The Morningstar reporting software was first developed for UK and European markets, he said, that share many regulatory features with Australia and NZ.
In 2015 Milford embarked on a number of technology upgrades in the wake of a Financial Markets Authority (FMA) investigation into market manipulation. As well as instituting a central dealing desk, Milford switched to an investment management system provided by US-based software firm, Charles River.
Last week Morningstar also released its first KiwiSaver quarterly report for the year that showed scheme rankings remained static during a period of mostly negative performance.
The Morningstar report reveals the majority of schemes kept a steady state market share over the three months to March 31.
However, the research house numbers do reflect persistent trends over the last year or so that have seen both AMP and ANZ cede ground to their nearest Australian bank-owned competitors: ASB, Westpac and BNZ.
According to the Morningstar report, AMP and ANZ shed about 0.2 per cent market share each during the quarter, falling to 10.9 per cent and 25.2 per cent, respectively, as at March 31.
Meanwhile, ASB, Westpac and BNZ added a point apiece for the quarter to finish with respective KiwiSaver market shares of 18.3 per cent, 12 per cent and 3.5 per cent.
Boutique provider, Generate, picked up the remaining 0.1 per cent market gain during the quarter to finish with over $710 million under management.

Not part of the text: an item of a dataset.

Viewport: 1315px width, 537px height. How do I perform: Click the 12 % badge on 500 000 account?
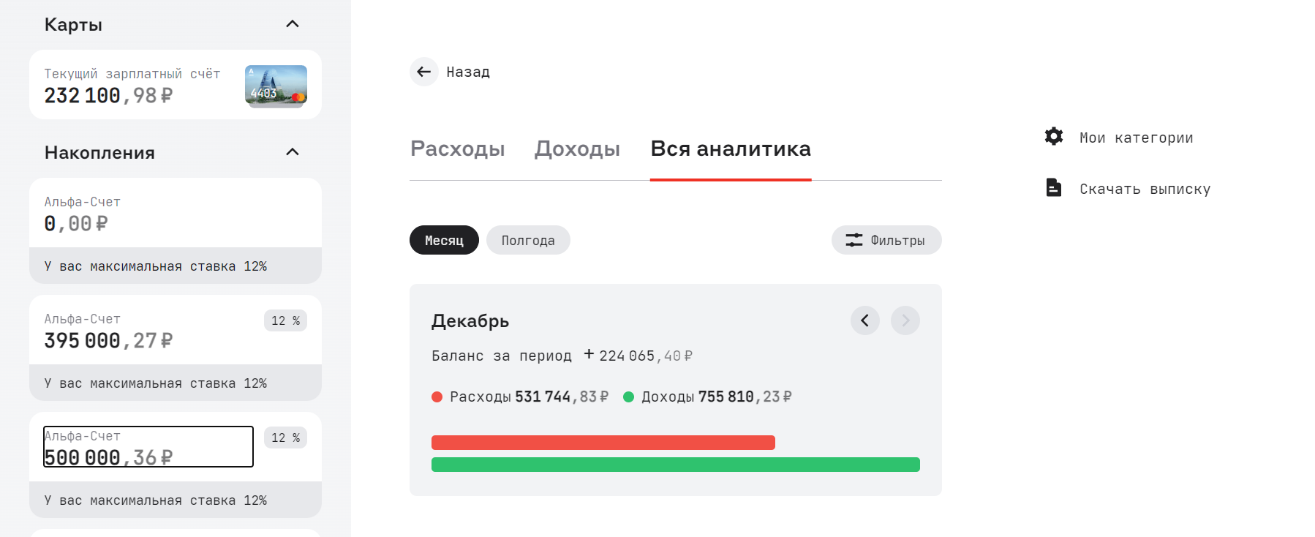click(285, 438)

Generate, now the 11th largest KiwiSaver scheme on the Morningstar table, also topped the performance tables for the 12 months to March 31 with its ‘Focused Growth’ returning 14.8 per cent for the annual period.
However, most KiwiSaver funds – especially those exposed to offshore equities like Generate – fell into the red during the March quarter, the Morningstar report says.
“Average multisector category returns ranged from 0.37% for the Conservative category to negative 2.58% for the Aggressive category,” Morningstar says.
Over annual and longer-term periods all KiwiSaver funds in the Morningstar survey reported positive returns.